Como utilizar corretamente as lâmpadas de íodeto de gálio para luz UV
Vamos falar sobre as lâmpadas de íodeto de gálio (GaI). A maioria das pessoas pensa apenas em “luz UV”, mas, se você trabalha com reações fotoquímicas, sabe que um espectro amplo é, basicamente, energia desperdiçada. Não se precisa de uma luz intensa; o que se precisa é de um feixe de luz focado por laser.
A luta pela concentração espectral de 0,5%
O problema é que a maioria das lâmpadas UV disponíveis no mercado são “vazas” de energia – elas perdem energia para todos os lados.
Nossa equipe de P&D queria evitar isso.
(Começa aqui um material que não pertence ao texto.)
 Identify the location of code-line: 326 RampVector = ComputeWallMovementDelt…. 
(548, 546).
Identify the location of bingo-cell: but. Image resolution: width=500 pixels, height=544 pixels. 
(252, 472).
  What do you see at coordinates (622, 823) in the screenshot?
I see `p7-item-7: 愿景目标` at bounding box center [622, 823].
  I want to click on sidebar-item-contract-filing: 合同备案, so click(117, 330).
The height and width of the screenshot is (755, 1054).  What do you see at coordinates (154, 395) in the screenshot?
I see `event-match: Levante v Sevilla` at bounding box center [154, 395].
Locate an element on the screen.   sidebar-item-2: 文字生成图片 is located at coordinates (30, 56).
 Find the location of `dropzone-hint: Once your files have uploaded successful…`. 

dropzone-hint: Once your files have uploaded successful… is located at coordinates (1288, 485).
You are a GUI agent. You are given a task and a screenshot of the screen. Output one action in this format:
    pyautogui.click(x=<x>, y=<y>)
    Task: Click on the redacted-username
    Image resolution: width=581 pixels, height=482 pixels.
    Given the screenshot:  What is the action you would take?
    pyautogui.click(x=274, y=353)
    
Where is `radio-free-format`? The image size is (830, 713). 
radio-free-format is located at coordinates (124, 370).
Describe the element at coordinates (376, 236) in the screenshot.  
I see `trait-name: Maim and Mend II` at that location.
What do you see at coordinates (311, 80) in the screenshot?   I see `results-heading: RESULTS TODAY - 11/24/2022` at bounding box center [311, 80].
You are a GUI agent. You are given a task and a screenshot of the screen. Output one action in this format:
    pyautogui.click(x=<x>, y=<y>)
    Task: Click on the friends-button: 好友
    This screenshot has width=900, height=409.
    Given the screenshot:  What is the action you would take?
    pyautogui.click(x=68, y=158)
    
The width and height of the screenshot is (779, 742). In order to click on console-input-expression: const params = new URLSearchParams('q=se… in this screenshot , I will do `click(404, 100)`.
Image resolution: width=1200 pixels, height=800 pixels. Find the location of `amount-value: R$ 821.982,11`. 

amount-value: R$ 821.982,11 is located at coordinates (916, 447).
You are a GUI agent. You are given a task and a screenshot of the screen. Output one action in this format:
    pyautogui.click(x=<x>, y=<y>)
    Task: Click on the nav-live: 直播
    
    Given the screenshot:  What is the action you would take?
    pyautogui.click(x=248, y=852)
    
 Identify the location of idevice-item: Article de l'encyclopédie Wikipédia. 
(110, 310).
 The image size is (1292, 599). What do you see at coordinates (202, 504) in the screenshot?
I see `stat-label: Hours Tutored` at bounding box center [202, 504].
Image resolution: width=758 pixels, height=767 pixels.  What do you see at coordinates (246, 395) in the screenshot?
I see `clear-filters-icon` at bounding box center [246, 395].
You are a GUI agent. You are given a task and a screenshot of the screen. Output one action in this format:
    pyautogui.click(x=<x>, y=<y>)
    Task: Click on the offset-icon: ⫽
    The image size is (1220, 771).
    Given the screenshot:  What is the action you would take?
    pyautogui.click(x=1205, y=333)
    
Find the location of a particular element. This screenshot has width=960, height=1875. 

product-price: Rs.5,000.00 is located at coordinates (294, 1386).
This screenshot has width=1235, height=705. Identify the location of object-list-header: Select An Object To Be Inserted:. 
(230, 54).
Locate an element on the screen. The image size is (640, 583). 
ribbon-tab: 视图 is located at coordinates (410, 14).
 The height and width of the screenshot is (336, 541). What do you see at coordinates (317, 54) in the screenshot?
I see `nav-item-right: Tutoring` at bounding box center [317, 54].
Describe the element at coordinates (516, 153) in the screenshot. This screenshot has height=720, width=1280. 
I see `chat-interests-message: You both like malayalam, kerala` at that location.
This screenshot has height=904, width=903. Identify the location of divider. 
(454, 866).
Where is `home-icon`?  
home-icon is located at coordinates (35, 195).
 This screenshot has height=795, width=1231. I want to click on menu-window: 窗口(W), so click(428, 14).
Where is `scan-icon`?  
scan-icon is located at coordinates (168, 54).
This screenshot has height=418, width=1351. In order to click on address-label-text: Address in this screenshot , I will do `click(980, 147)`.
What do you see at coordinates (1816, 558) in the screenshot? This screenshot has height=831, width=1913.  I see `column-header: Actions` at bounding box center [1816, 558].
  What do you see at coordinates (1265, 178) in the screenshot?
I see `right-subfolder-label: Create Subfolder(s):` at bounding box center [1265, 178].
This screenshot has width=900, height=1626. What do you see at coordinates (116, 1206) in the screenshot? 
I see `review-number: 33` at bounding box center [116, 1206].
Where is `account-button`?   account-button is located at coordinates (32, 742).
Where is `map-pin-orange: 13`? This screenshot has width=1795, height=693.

Nosso objetivo era alcançar uma concentração espectral de 0,5%, o que significa que quase toda a energia era concentrada em um único ponto.
Parece simples, mas na prática foi um desafio enorme. Se a pressão do gás não estiver correta, ou se o íodeto de gálio não for suficientemente puro, tudo vai dar errado. Passamos meses tentando ajustar os sistemas de vedação e os processos de enchimento. Foi muita experimentação, muitos erros e muita frustração. Mas funcionou.
As limitações e os requisitos técnicos
Para conseguir isso, usamos quartzo fundido de alta pureza. Caso contrário, o vidro absorveria a luz UV antes mesmo que ela saísse da lâmpada.
Mas há um custo a pagar: ao concentrar tanta energia em uma faixa tão estreita, as temperaturas aumentam muito. Se tentarmos usar essas lâmpadas com potência máxima sem um sistema eficaz de resfriamento, os eletrodos serão destruídos. É possível obter uma precisão incrível, mas é preciso ter cuidado com o controle da temperatura.
Como utilizá-las
Criamos essas lâmpadas para que possam ser facilmente integradas aos equipamentos espectroscópicos ou às linhas de cura industrial.
A verdadeira vantagem é que não há mais desperdício de calor no substrato, e as reações acontecem mais rapidamente. Finalmente, os fótons são direcionados exatamente para onde precisam estar.